It is in German philosophy of the late 18th century that we find the most lucid articulations of this idea of idealising propaganda. In his On the Aesthetic Education of Man (1794), Friedrich Schiller proposed that artists should present us with portraits of secular “saints”, heroic figures of insight and sympathy whose example should inspire us. Rather than confronting us with evocations of our darkest moments, works of art were to stand as an “absolute manifestation of potential”; they were to function like “an escort descended from the world of the ideal”.
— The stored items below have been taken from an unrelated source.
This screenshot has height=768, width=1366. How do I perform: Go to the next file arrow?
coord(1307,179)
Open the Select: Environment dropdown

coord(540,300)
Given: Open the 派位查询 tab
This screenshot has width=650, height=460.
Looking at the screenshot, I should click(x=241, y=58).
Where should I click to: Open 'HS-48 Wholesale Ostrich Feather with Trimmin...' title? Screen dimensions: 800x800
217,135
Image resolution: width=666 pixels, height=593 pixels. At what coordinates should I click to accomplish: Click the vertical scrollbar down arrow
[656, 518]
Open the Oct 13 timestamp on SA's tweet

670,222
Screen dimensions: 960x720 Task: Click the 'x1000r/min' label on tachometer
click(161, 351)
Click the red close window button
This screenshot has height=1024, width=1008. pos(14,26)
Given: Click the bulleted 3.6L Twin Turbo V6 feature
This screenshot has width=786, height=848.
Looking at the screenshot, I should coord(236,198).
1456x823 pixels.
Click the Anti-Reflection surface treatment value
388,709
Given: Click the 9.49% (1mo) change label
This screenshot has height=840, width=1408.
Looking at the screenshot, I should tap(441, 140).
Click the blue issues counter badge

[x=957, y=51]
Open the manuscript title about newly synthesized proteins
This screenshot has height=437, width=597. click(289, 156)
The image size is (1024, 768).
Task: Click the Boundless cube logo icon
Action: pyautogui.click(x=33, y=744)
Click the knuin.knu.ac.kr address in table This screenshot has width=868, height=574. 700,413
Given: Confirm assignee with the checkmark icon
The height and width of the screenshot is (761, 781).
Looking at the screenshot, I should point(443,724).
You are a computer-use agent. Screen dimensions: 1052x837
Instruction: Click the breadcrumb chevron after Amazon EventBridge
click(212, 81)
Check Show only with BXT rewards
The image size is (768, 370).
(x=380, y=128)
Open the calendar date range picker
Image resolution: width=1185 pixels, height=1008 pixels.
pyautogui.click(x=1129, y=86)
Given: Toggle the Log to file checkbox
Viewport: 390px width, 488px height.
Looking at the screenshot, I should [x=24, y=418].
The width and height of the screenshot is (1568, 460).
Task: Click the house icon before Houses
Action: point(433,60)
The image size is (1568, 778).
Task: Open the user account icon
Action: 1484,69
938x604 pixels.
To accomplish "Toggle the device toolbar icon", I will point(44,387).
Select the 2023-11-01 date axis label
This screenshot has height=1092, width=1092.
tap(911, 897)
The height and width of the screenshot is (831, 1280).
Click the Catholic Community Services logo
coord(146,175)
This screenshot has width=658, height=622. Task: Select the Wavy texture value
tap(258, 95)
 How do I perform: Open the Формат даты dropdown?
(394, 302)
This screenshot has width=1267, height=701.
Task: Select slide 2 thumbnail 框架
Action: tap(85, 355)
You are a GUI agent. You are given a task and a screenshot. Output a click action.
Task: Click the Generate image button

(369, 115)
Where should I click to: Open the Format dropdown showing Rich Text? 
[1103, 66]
A third aspect of secular religion would be to offer us lessons in pessimism. The new religion would try to counter the optimistic tenor of modern society and return us to the great pessimistic undercurrents found in traditional faiths. It would teach us to see the unthinking cruelty discreetly coiled within the magnanimous secular assurance that everyone can discover happiness through work and love. It isn’t that these two activities are invariably incapable of delivering fulfilment, only that they almost never do so. And when an exception is misrepresented as a rule, our individual misfortunes, instead of seeming to us quasi-inevitable aspects of life, will weigh down on us like particular curses.
In denying the natural place reserved for longing and incompleteness in the human lot, our modern secular ideology denies us the possibility of collective consolation for our fractious marriages and our unexploited ambitions, condemning us instead to solitary feelings of shame and persecution. A secular religion would build temples, and anoint feast days, to disappointment.